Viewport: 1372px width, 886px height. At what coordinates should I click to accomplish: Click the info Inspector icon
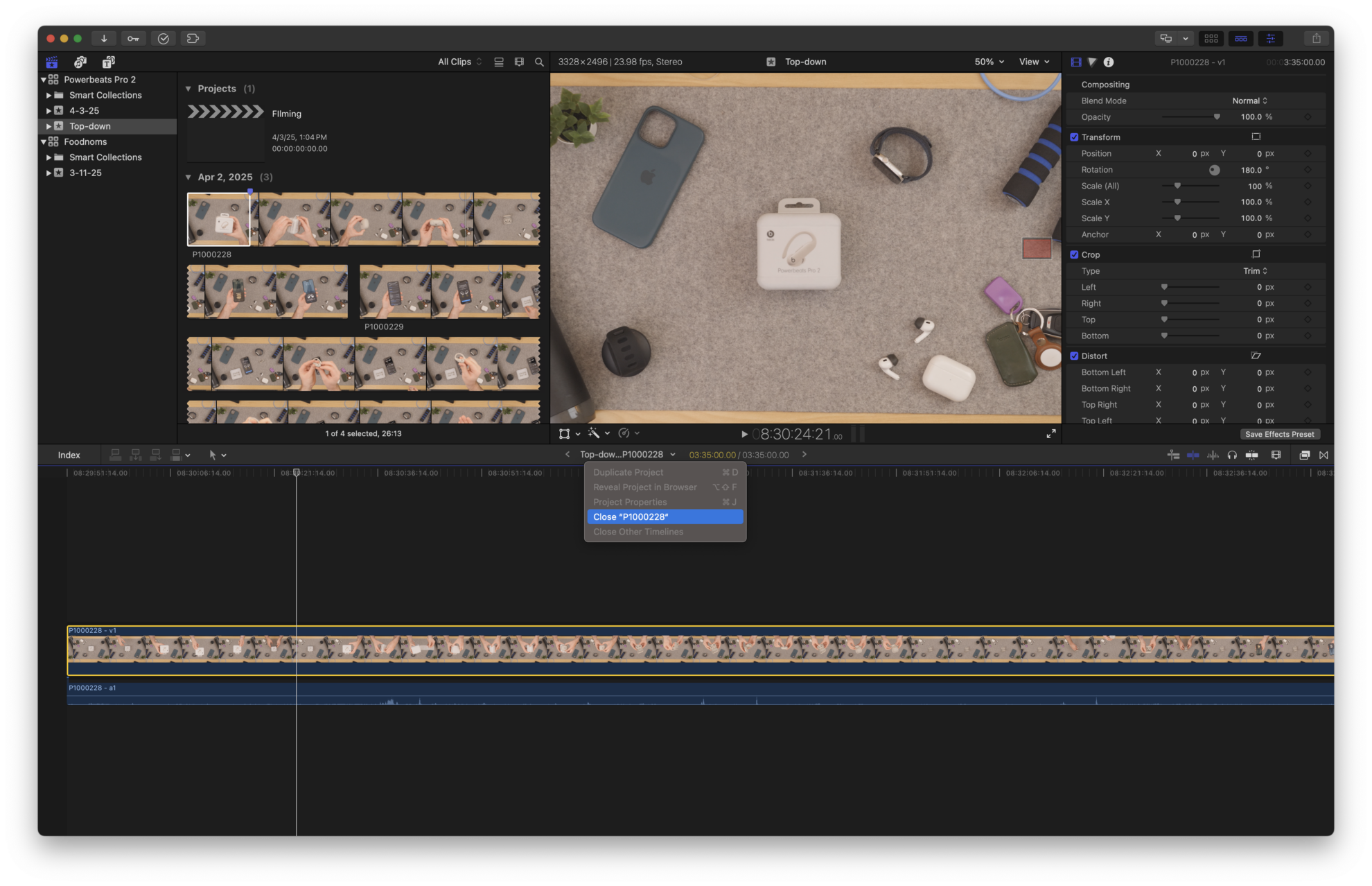[1108, 62]
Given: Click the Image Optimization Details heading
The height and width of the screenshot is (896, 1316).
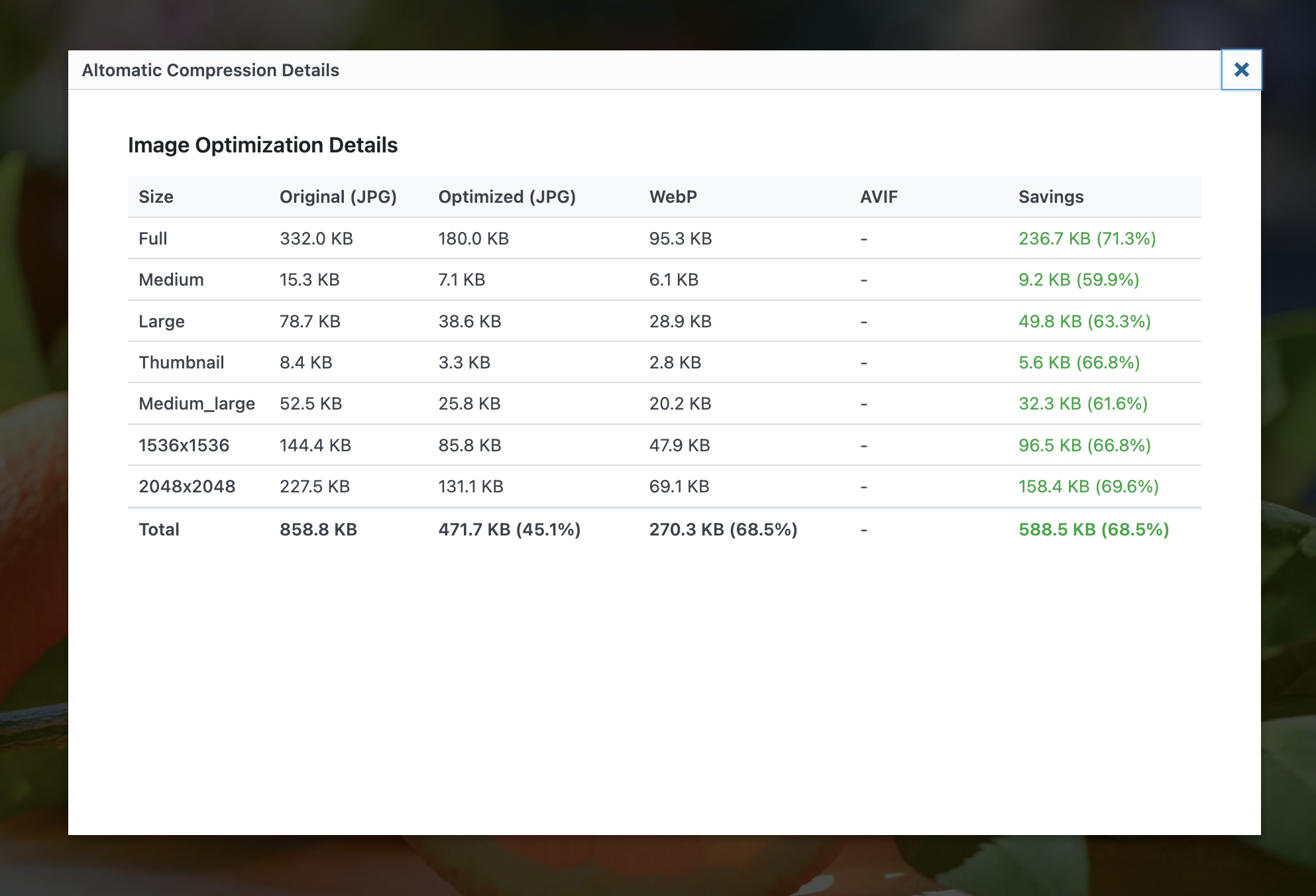Looking at the screenshot, I should [262, 145].
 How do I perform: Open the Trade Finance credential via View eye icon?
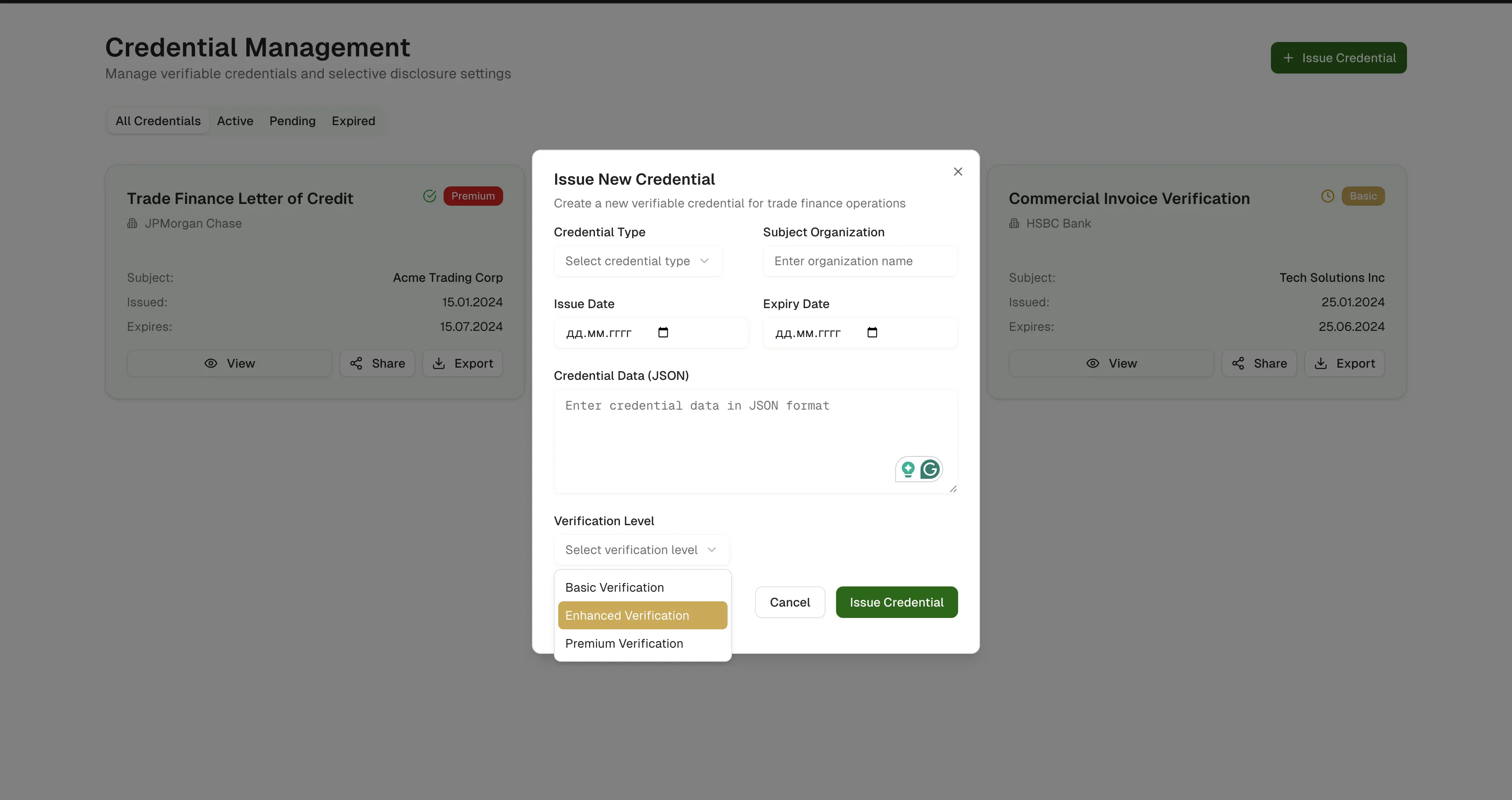point(211,363)
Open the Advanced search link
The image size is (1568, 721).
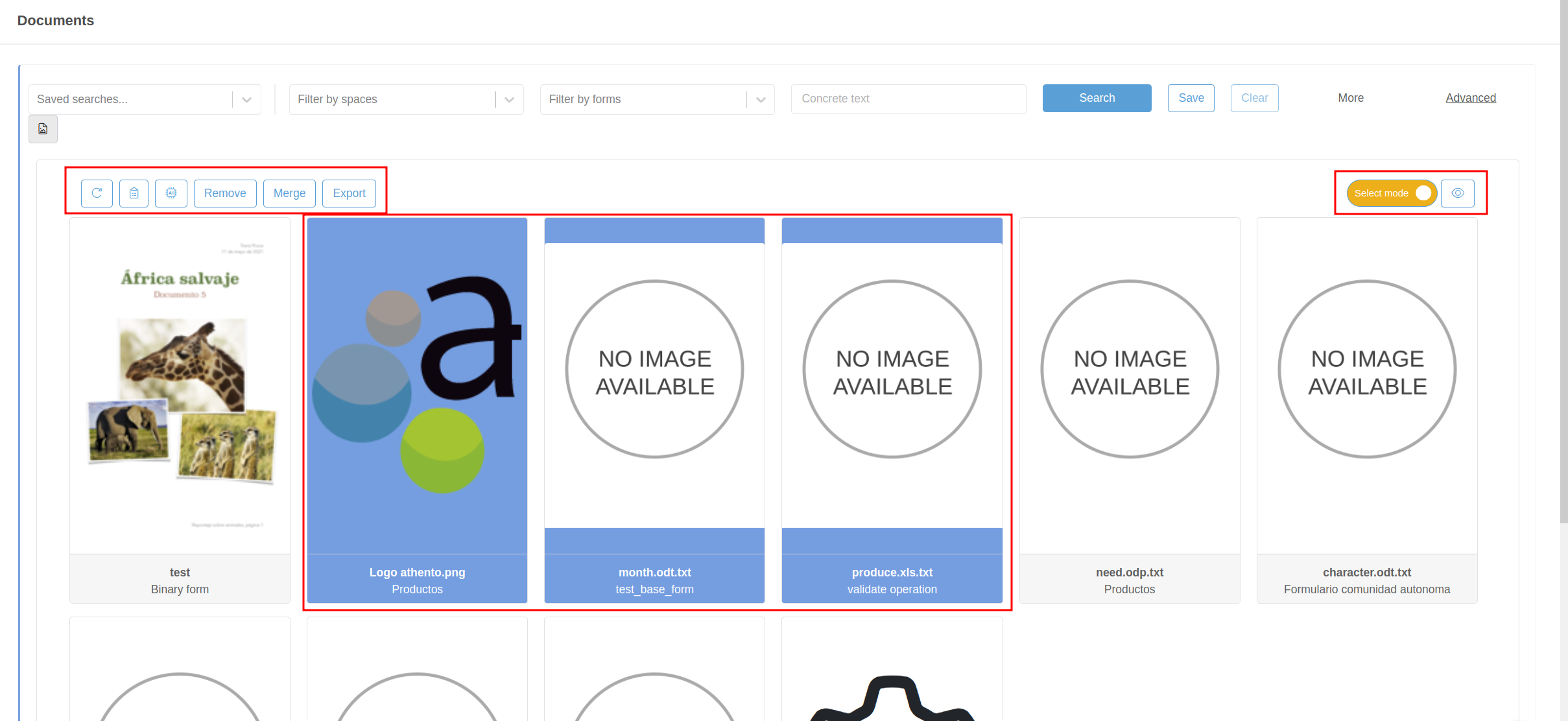[1470, 98]
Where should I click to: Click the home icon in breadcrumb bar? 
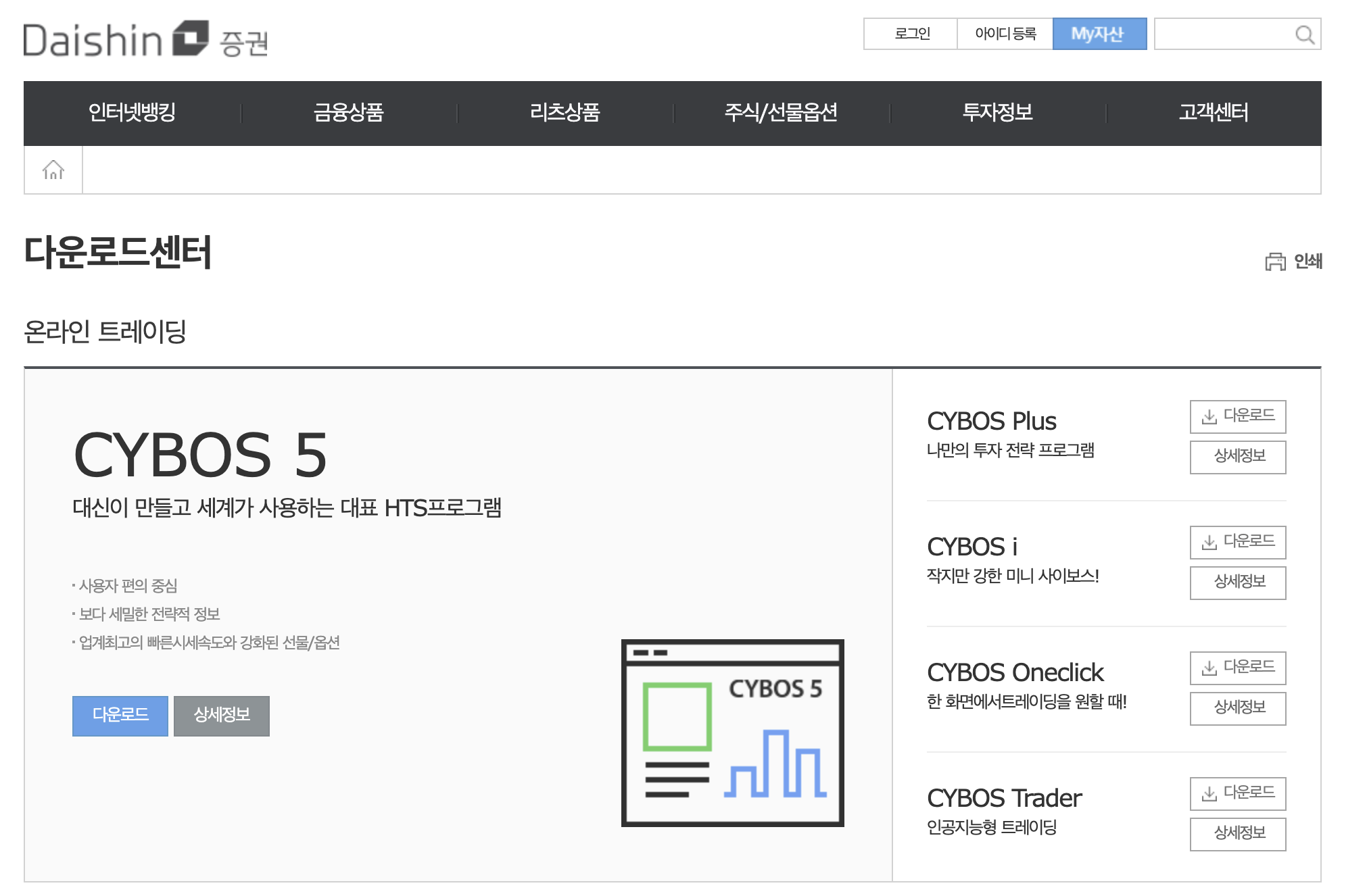pos(53,170)
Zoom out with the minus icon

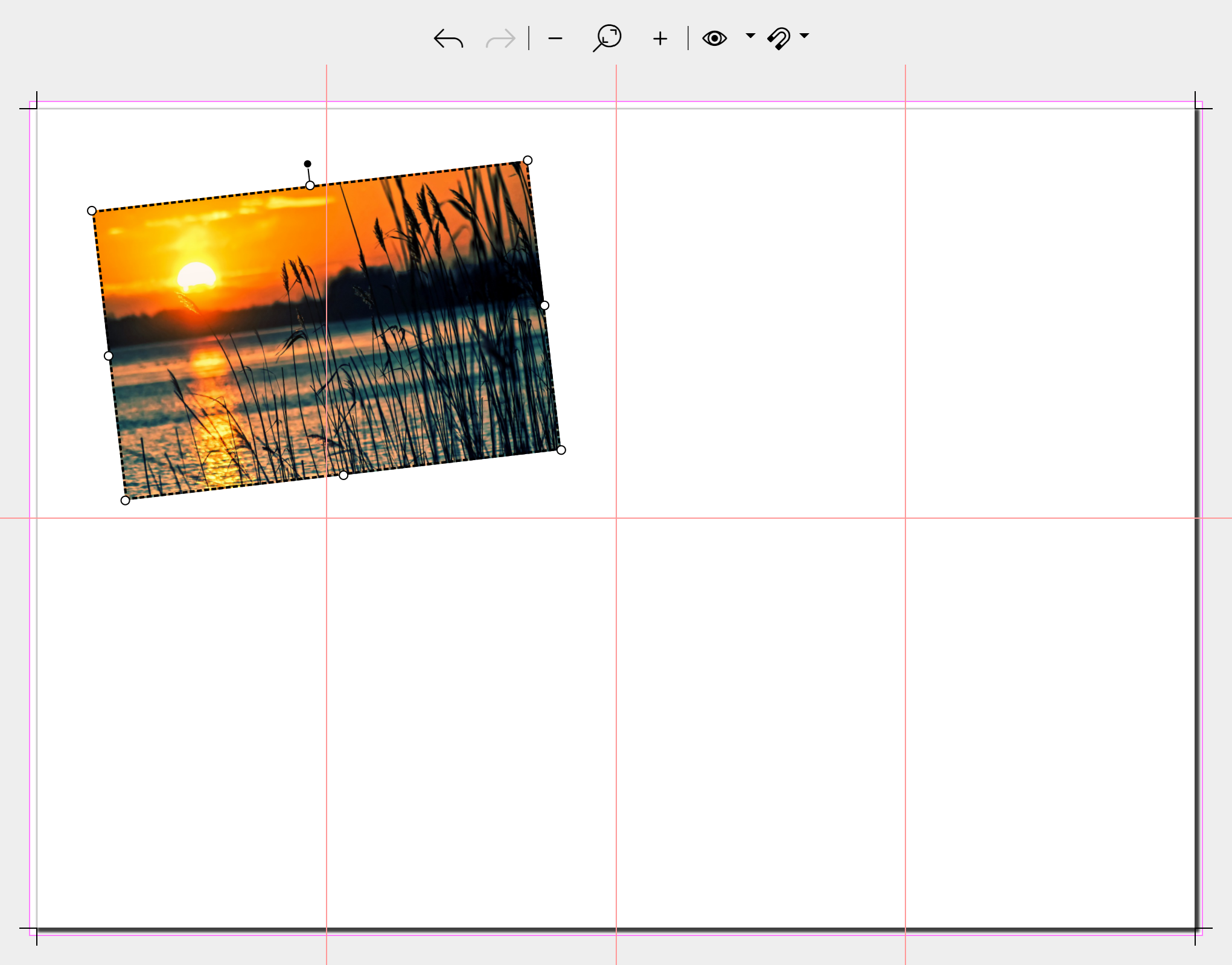555,39
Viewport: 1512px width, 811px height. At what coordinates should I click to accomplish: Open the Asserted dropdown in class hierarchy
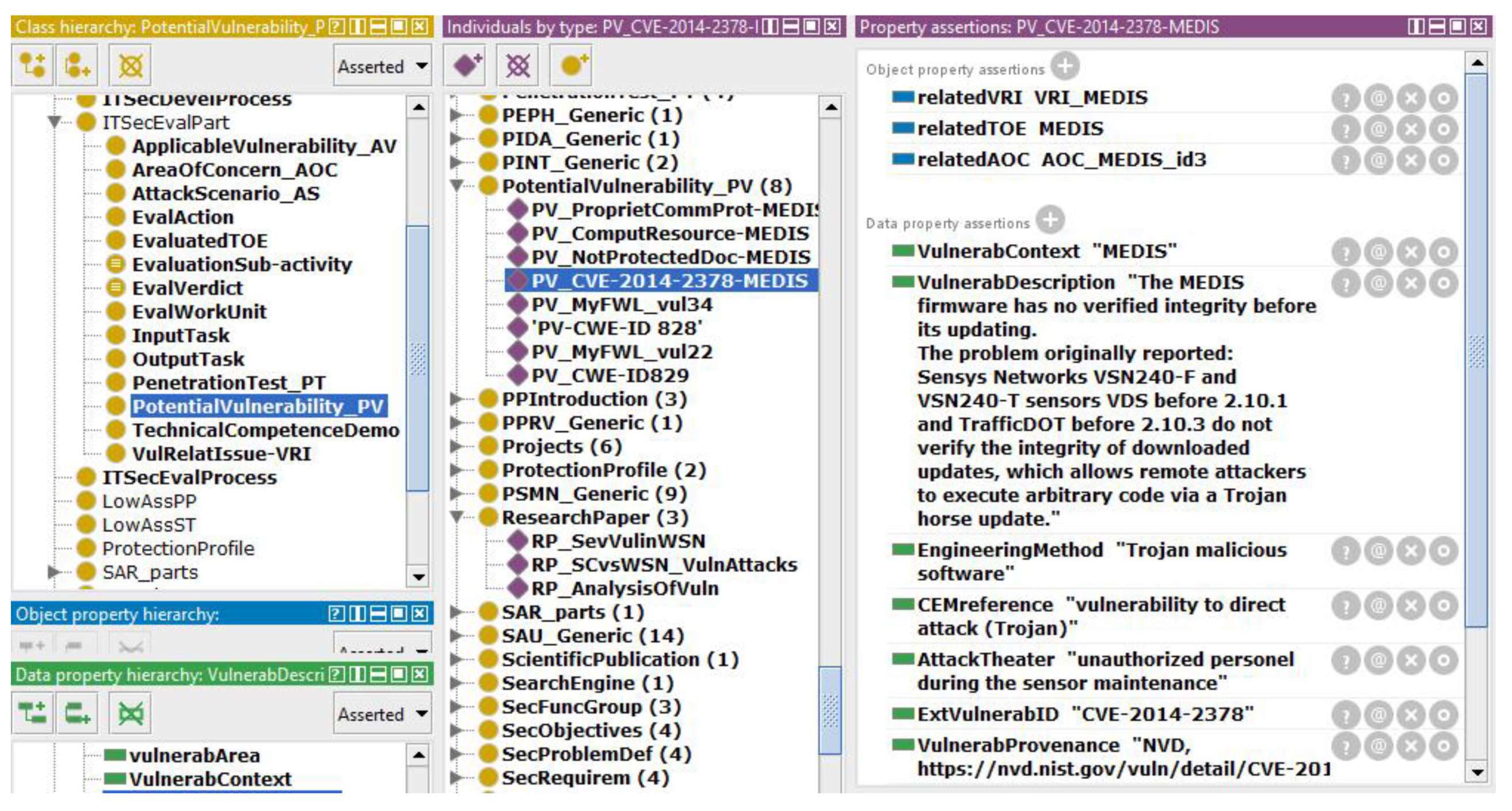tap(383, 66)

══════

### ABOUT THIS EXERCISE
When copying the entries, drop the images and keep every line exact.

### ANSWER BOX
Viewport: 1372px width, 886px height. At what coordinates should I click to accomplish: Click the info Inspector icon
[1108, 62]
Given: Click the Image Optimization Details heading
The height and width of the screenshot is (896, 1316).
Looking at the screenshot, I should [262, 145].
 How do I perform: Open the Trade Finance credential via View eye icon?
point(211,363)
Open the Advanced search link
The image size is (1568, 721).
[1470, 98]
Where should I click to: Click the home icon in breadcrumb bar? 
pos(53,170)
Zoom out with the minus icon

555,39
Viewport: 1512px width, 811px height. At what coordinates should I click to accomplish: Open the Asserted dropdown in class hierarchy
tap(383, 66)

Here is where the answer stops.